Рихтенгдена упрашивать не пришлось. Он знал обер-лейтенанта, как офицера, который просто так паниковать не будет, и когда вокруг полковника дыбом встала земля, он уже лежал в какой-то мелкой ямке, прикрыв голову руками. Грохот взрывов доносился со всех сторон. Рихтенгден не видел, как ударная волна подняла в воздух брошенный ими мотоцикл и швырнула его обратно на дорогу. Он уже почти ничего не слышал и не соображал, лишь чувствовал сбивающие дыхание тяжелые удары, передающиеся телу через грунт. Полковника засыпало землей, выброшенной очередным взрывом, и на несколько секунд он потерял сознание.

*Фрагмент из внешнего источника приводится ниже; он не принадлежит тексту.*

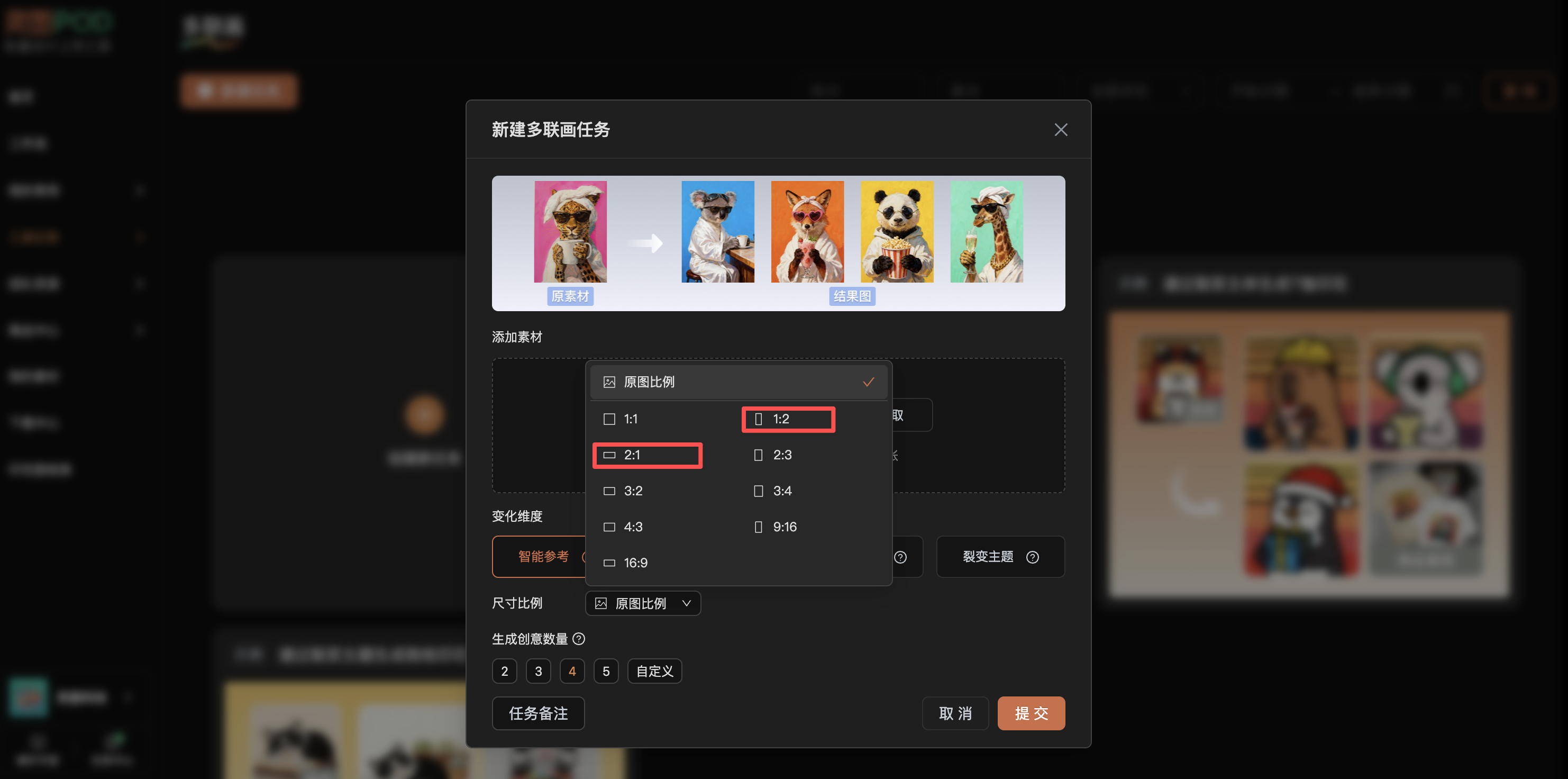
Task: Click the 1:1 square ratio icon
Action: tap(609, 419)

– Герр оберст, вы живы? – голос обер-лейтенанта был первым, что сквозь звон в ушах услышал Рихтенгден, придя в себя.
– Кажется, даже не ранен, – с трудом выталкивая из себя слова, ответил полковник, – что произошло?
– Русские ударили по нам кассетными бомбами, – ответил Лаубе, придерживая правой рукой левую. Крови полковник не видел, так что, наверное, это был сильный ушиб или перелом, – Я сразу узнал эти бомбы, когда услышал хлопки лопающихся тросов, стягивающих кассеты. Это что-то вроде наших SD-1.
– Но как? Они не могли нас видеть! Колонна шла с соблюдением светомаскировки!
– Не знаю, герр оберст, но это еще не все. Мы были лишь первыми или одними из первых. Прислушайтесь!
Звон в ушах сильно мешал, но даже сквозь него Рихненгден расслышал невдалеке грохот взрывов. Он доносился с разных направлений, но в целом было ясно, какой район подвергается ударам с воздуха.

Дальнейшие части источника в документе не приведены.